_What you need to do_
Using the data below, output a verbatim copy of the lines between the one holding "Given: Click the" and the one holding "Image resolution: width=869", inclusive, without any pictures.
(Extracted information Opens)
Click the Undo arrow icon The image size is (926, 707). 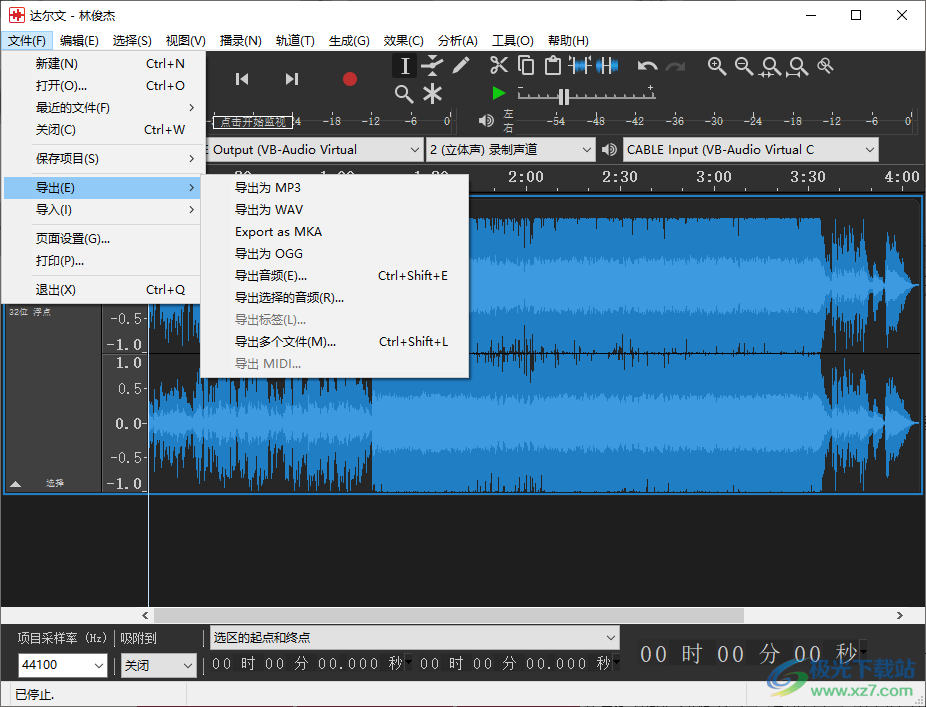[648, 66]
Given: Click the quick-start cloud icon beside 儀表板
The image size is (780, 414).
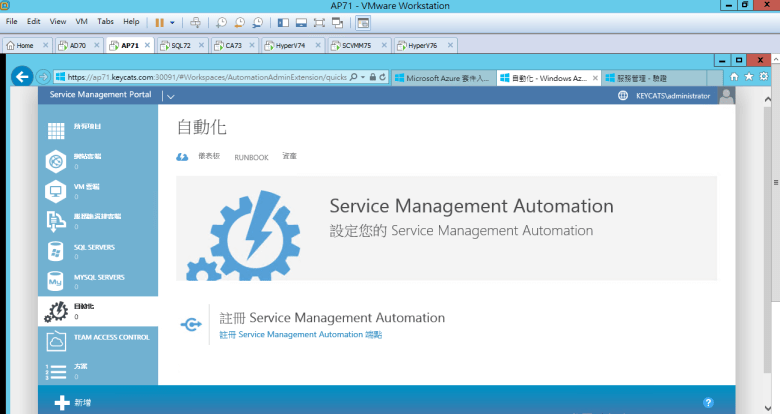Looking at the screenshot, I should tap(182, 157).
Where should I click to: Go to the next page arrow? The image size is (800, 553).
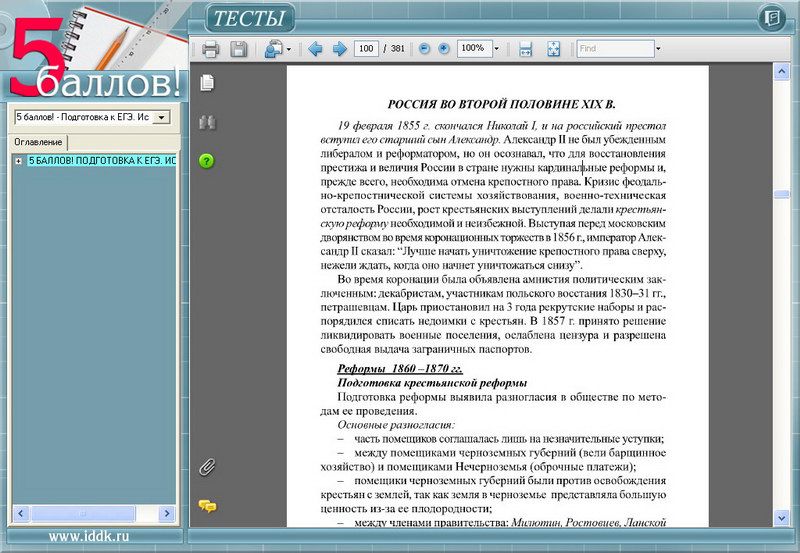[339, 49]
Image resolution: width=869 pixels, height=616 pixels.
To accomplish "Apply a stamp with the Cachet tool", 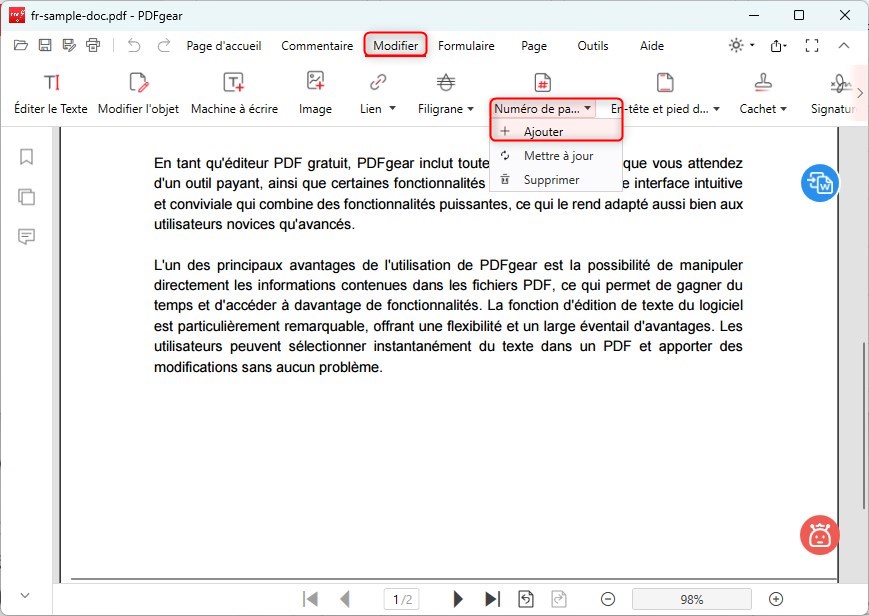I will click(x=762, y=93).
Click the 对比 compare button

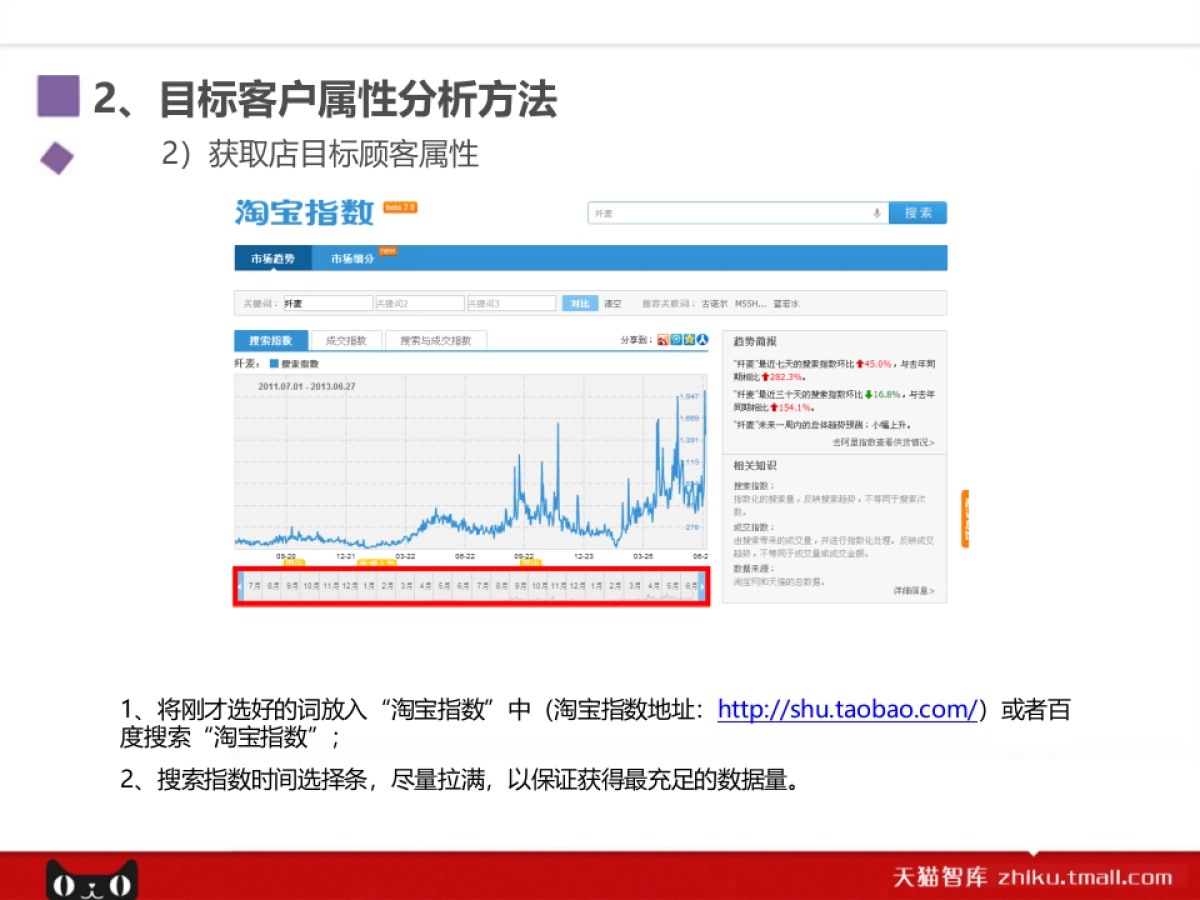tap(581, 302)
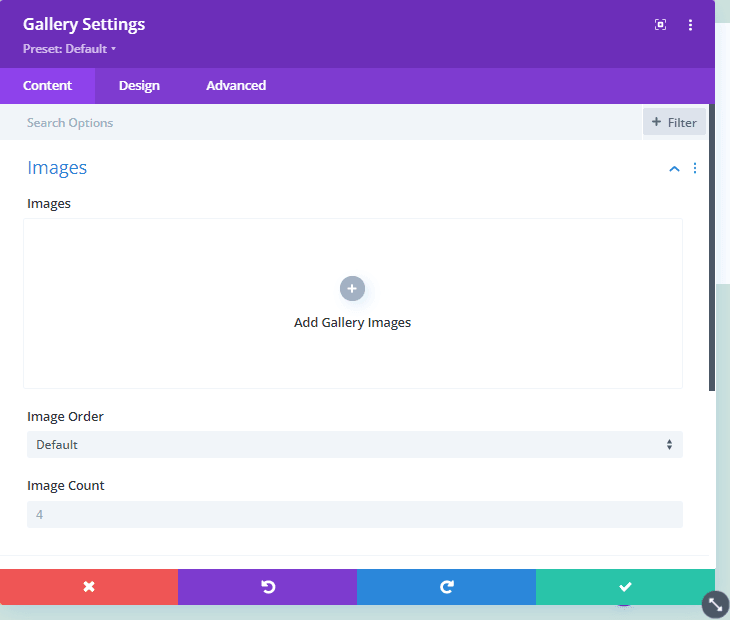Switch to the Advanced tab
Screen dimensions: 730x620
point(236,86)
(Extracted information Closes)
_Response to this task_
Given: Click the quick-start cloud icon beside 儀表板
The image size is (780, 414).
Looking at the screenshot, I should tap(182, 157).
Where should I click to: Go to the next page arrow? The image size is (800, 553).
[339, 49]
Image resolution: width=869 pixels, height=616 pixels.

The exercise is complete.